Print only the lines from the one with "Image resolution: width=649" through the end of the data, exactly, and please omit pictures.

[DATASET CONTENT Boundary: Start]

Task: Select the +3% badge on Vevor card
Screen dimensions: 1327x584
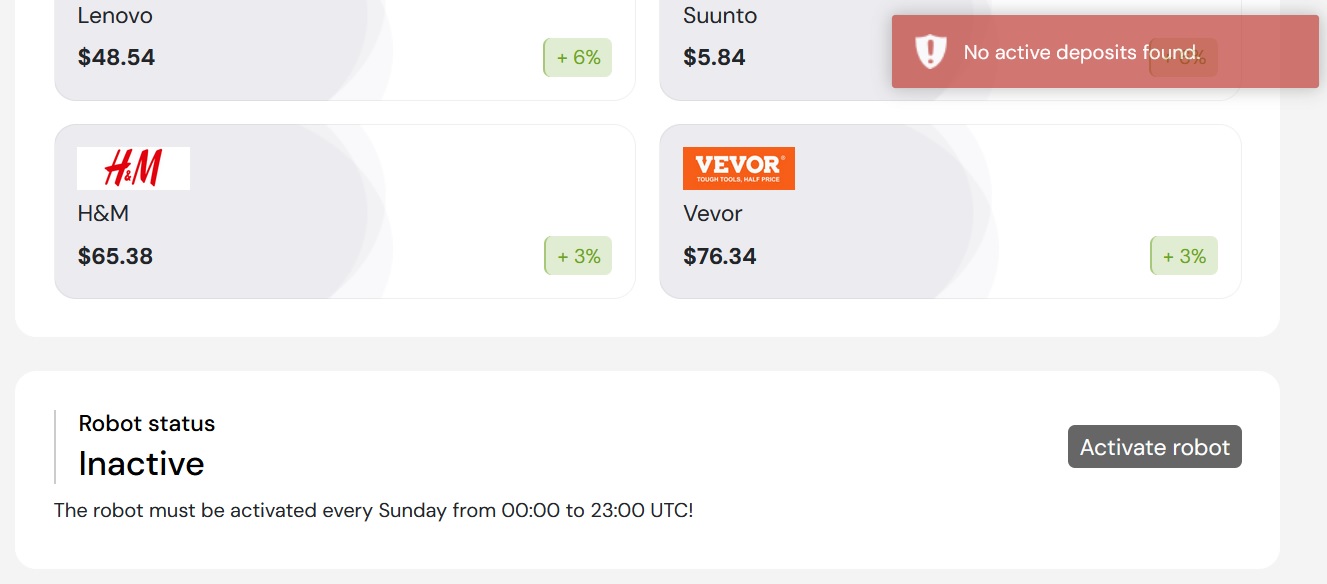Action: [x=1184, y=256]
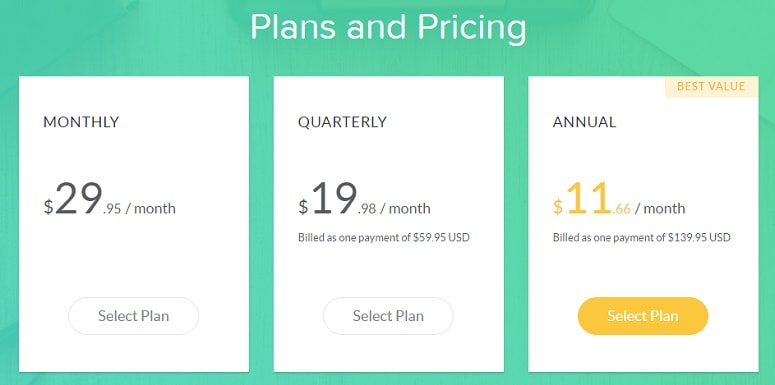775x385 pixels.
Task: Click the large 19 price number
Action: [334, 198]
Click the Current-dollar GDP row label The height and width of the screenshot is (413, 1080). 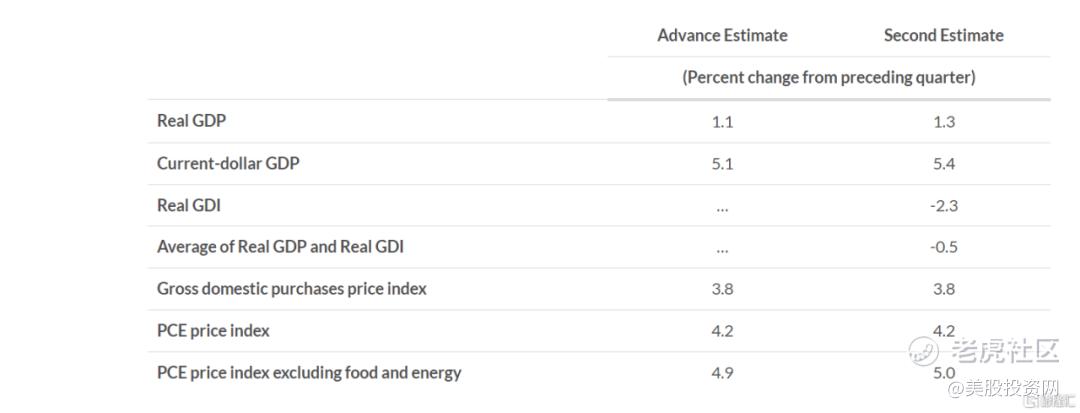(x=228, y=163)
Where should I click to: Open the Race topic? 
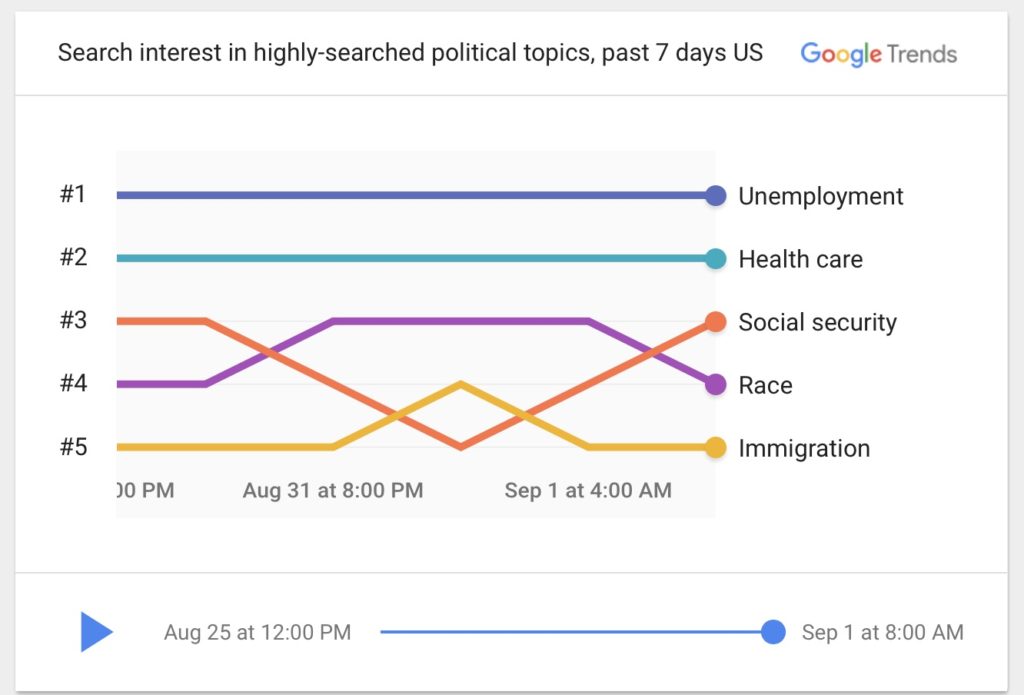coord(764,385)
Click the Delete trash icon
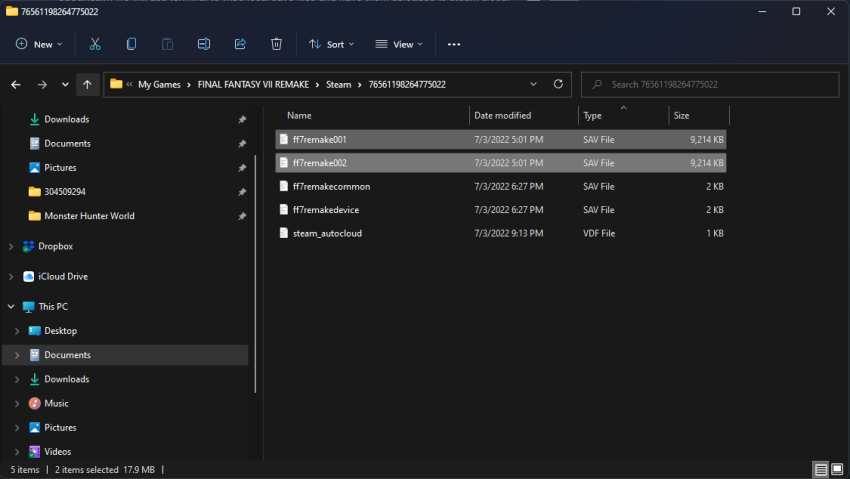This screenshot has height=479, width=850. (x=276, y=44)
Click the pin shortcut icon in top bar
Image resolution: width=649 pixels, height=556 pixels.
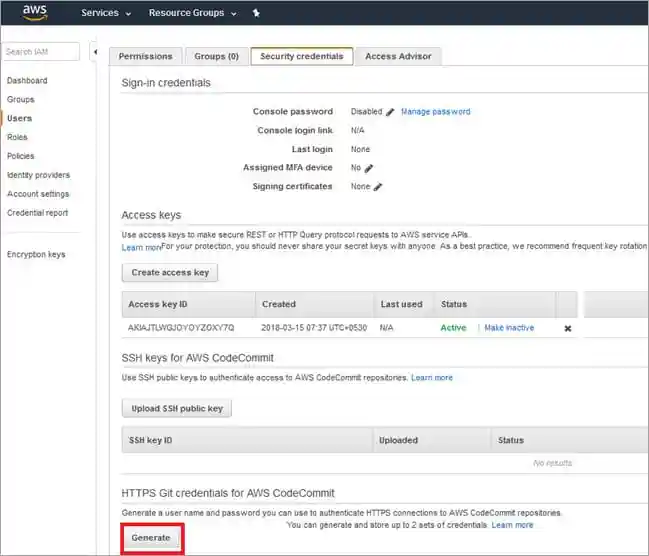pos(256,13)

[DATASET CONTENT Boundary: End]

=== RESPONSE BELOW ===
Image resolution: width=649 pixels, height=556 pixels.
pos(256,13)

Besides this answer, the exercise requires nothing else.